▶ Texte fourni
::::::::

L’affaire Benalla ou quand la rapidité n’est pas mère de sécurité (juridique)

Le Monde révélait hier qu’un membre du cabinet du président de la République aurait été filmé en train de frapper un manifestant à terre lors des manifestations du 1er mai dernier, alors qu’il portait un casque et un brassard de la police.

Par Lorène Carrère le 20 Juillet 2018

Immédiatement, l’Élysée faisait savoir qu’Alexandre Benalla avait été « mis à pied pendant quinze jours avec suspension de salaire pendant quinze jours », démis de ses fonctions de responsable de la sécurité des déplacements du président de la République et affecté à des tâches administratives.

Mais s’il est qualifié, dans la presse, de « membre du cabinet », voire d’« adjoint au chef de cabinet » du président de la République1, il ne figure cependant pas au nombre des membres de ce cabinet dont la liste a été publiée au Journal officiel par arrêté du 18 septembre 2017, ce qui est logique au regard de la nature strictement fonctionnelle des attributions occupées par monsieur Benalla. En réalité, il est probable qu’il ait été recruté comme agent contractuel, et ce d’autant plus qu’il ressort des différents articles qu’il ne serait pas fonctionnaire (ni de police, de gendarmerie ou militaire ni d’un autre corps).

Cette précision est essentielle car elle conditionne le régime disciplinaire qui lui est applicable : celui des agents contractuels de l’État qui résulte du décret du 17 janvier 19862.

::::::::

▶ Enregistrements fournis
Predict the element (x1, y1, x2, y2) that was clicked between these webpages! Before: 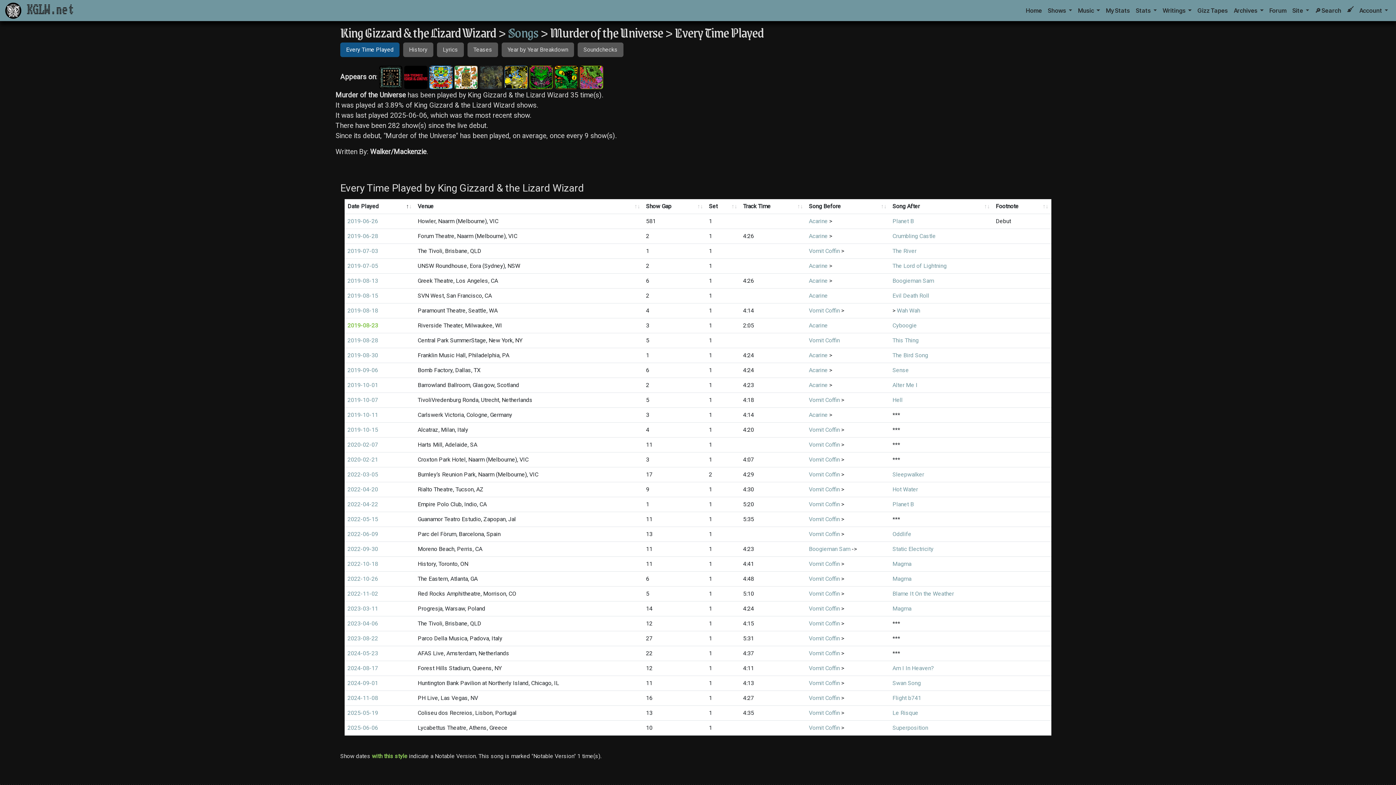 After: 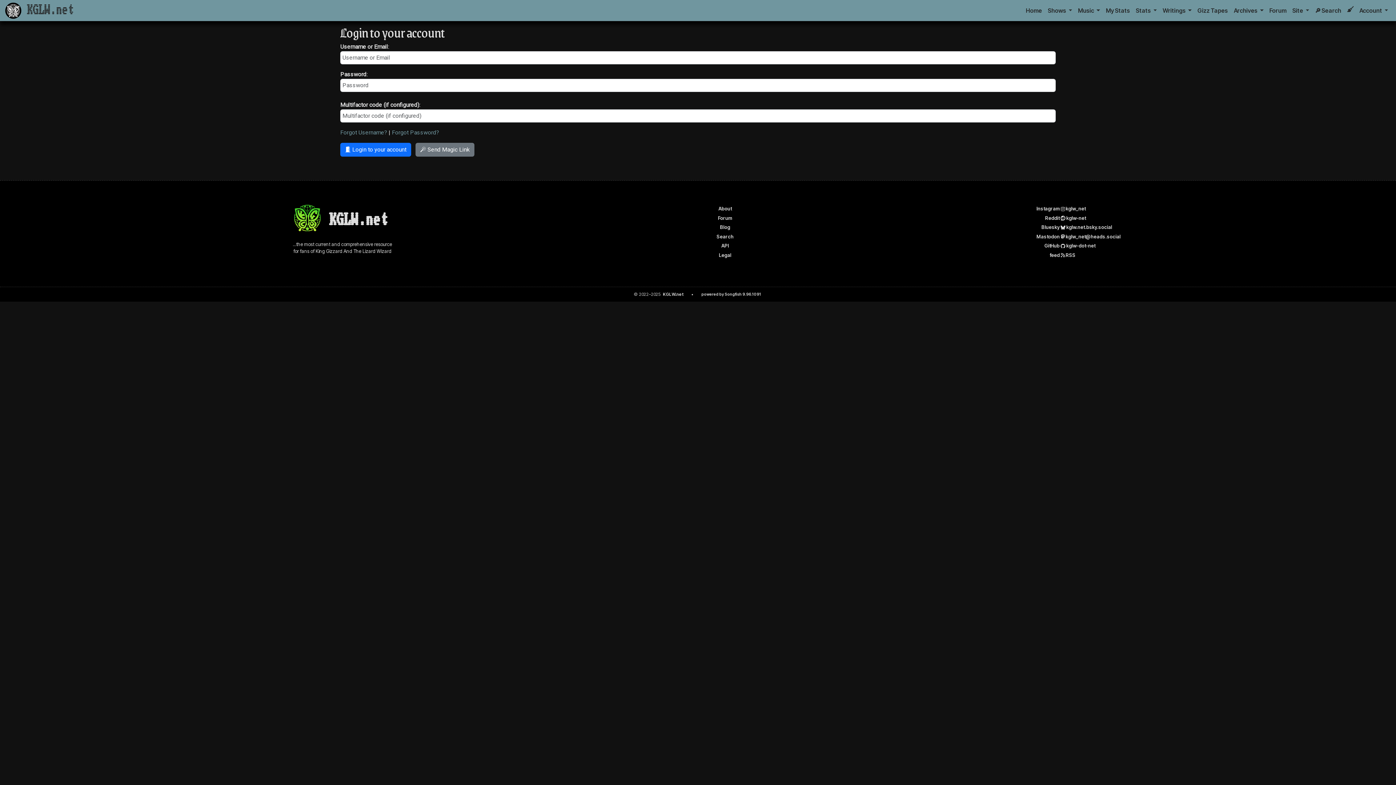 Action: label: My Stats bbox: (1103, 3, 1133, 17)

::::::::

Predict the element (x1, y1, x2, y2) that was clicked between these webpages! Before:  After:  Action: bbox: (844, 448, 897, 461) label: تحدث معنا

::::::::

▶ Tâches à réaliser
[1] D'après le texte sur l'affaire Benalla, pourquoi la précision selon laquelle Alexandre Benalla aurait été recruté comme agent contractuel est-elle essentielle ? Répondez en une à trois phrases.
[2] Rédigez la suite du texte sur l'affaire Benalla, en partant de sa dernière phrase.

▶ Réponses
[1] Cette précision conditionne le régime disciplinaire qui lui est applicable. Il s'agirait de celui des agents contractuels de l'État, issu du décret du 17 janvier 1986.

[2]
C’est donc à l’aune des quelques dispositions de ce décret que la situation doit être analysée et, assez rapidement, l’étonnement se fait jour.

À titre préalable, il est essentiel de souligner que le porte-parole de l’Élysée évoque expressément qu’une sanction a été infligée. Donc on peut écarter immédiatement la première idée qui vient naturellement en matière disciplinaire et en cas d’urgence : l’agent n’a pas été suspendu à titre conservatoire, afin de se laisser le temps de faire le point sur la situation et de décider si une sanction doit être prise et laquelle, comme le permet l’article 43 du décret de 1986 précité. Mais une telle suspension n’est pas une sanction, raison pour laquelle d’ailleurs elle peut être prononcée sans respect d’aucune formalité préalable3  et donc par exemple du jour pour le lendemain et que l’agent continue de percevoir son traitement.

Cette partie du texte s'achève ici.